Leah Sobsey is an image maker, Associate Professor of Photography, curator and Director of the Gatewood Gallery at the University of North Carolina, Greensboro. Sobsey’s multidisciplinary photographic practice reaches into the fields of science, design, installation and textile. Often partnering with scientists, her photo-based work explores the natural world through archives and taxonomies with an experimental and materials-based approach to the medium of photography to explore the impacts of climate change and species loss. Her current exhibition, In Search Of Thoreau’s Flowers, documents species loss through Henry David Thoreau’s herbarium, open through 2023 at The Harvard Museum of Natural History. Her recent installations were exhibited at The Weatherspoon Art Museum, The Center for Photographic Art in Carmel, California, Duke Raleigh Hospital, The Nasher Museum of Art, The Moss Center at Virginia Tech, The Center for Fine Art Photography in Fort Collins, Colorado, The Fence Durham, and Rayko Photo Gallery in San Francisco, California. Her work is held in private and public collections across the country, including the North Carolina Museum of Art, Bill Gates-Microsoft, Fidelity Investments, Cassihaus, Duke Hospital, Duke Raleigh Hospital, Maine Media College, Rose Community Foundation Denver and many more. She has been an artist in residence at Virginia Center for the Arts, Dumbarton Oaks, Plant Humanities residency, Ayatana Research residency, Penland, Mother’s Milk, The National Park system, Vermont Studio Center, Hewnoaks artist colony, and Hambidge to name a few.
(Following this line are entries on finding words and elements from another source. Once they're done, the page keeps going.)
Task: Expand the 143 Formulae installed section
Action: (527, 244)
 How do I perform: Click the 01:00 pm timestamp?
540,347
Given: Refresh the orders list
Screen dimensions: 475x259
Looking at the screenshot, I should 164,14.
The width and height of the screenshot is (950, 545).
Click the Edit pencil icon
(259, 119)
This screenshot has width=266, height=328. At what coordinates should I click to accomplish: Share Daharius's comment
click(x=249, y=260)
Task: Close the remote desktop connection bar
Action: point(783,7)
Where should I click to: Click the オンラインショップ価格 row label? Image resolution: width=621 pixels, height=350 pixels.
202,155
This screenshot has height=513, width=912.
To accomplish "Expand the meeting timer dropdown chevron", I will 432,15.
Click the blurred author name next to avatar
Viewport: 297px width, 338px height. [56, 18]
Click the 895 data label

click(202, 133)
Her images have appeared in New Yorker.com, the Paris Review Daily, Slate.com, Hyperallergic.com, The Telegraph, and many more.
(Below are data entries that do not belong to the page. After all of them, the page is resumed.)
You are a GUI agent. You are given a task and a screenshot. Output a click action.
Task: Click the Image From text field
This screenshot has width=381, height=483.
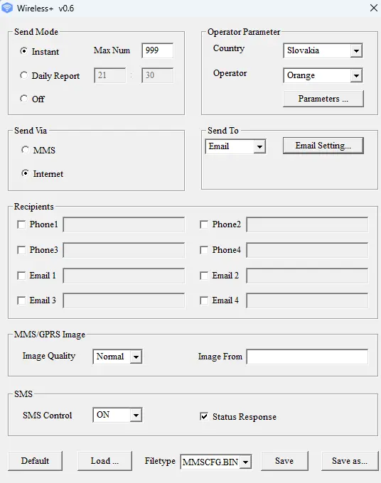[x=307, y=357]
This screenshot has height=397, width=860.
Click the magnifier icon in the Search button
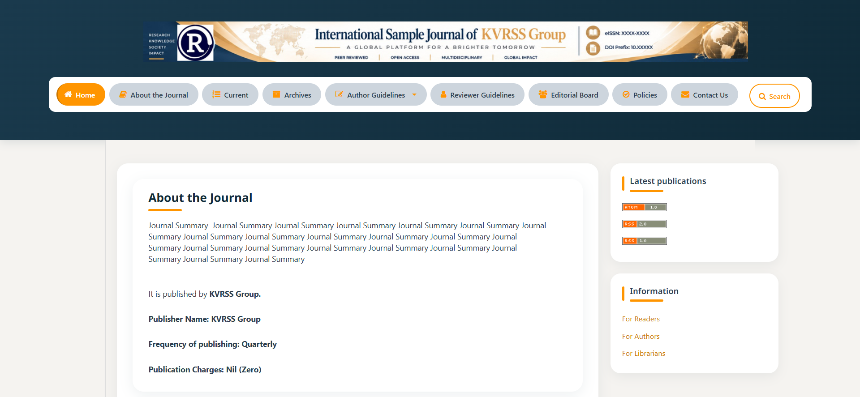(762, 97)
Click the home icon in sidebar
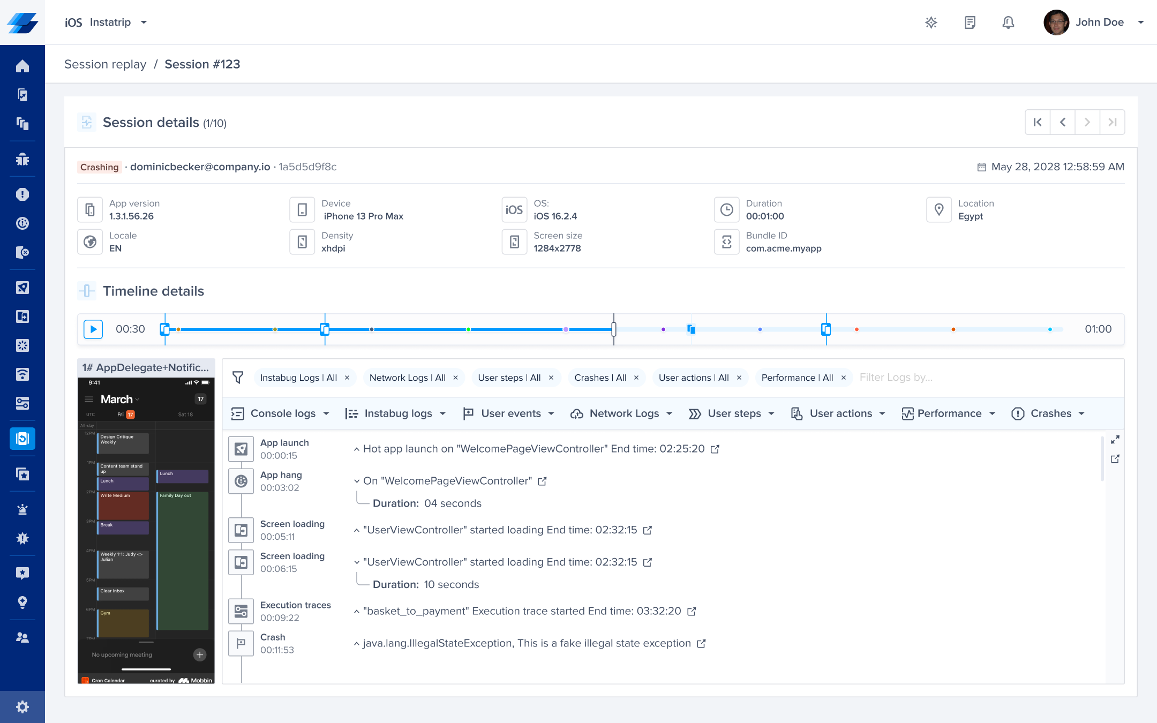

Stephanie Sutton is an Assistant Professor at Winthrop University in Rock Hill, SC, specializing in photography and expanded media. Her performances for the camera employ labor and ritual to complicate assumptions of the fat body, discipline, and self-control. Her work is recognized for its success in transgressing the limits of the isolated subject and redirecting self-consciousness on to the viewer. Sutton earned her MFA from the University of Georgia, and her BFA from Georgia State University.
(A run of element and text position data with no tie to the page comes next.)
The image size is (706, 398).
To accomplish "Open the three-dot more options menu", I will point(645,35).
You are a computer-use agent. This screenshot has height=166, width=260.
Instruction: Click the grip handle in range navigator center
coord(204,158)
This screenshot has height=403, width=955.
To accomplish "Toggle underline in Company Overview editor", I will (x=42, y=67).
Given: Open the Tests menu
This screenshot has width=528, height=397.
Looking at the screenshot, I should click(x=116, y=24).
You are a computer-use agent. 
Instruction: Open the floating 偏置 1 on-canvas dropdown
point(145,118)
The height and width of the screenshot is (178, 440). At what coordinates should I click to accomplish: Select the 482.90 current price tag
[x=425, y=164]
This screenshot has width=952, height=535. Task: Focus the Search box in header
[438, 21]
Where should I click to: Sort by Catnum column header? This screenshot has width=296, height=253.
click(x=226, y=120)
Angela Franks Wells is a photography-based artist specializing in 19th century photographic processes. As an educator, she is committed to facilitating creative thinking and skilled making with her students. Her recent creative endeavors are about playful investigation and finding levity. Angela is an Associate Professor of Photography at East Carolina University in Greenville, NC. where she enjoys the lush greenery of the south, proper weather storms, and the benefits of natural humidity in the studio.
Joshua White uses wet plate collodion, cell phone photography, and traditional techniques to investigate space, memory, ecology, and place. His work has been published in National Geographic, and featured by Wired, Mother Nature Network, Scientific American, Don’t Take Pictures, The Hand, and Gizmodo. His exhibition record includes solo exhibitions across the US. White is an Associate Professor and the Photography Program Coordinator at Appalachian State University in Boone, NC.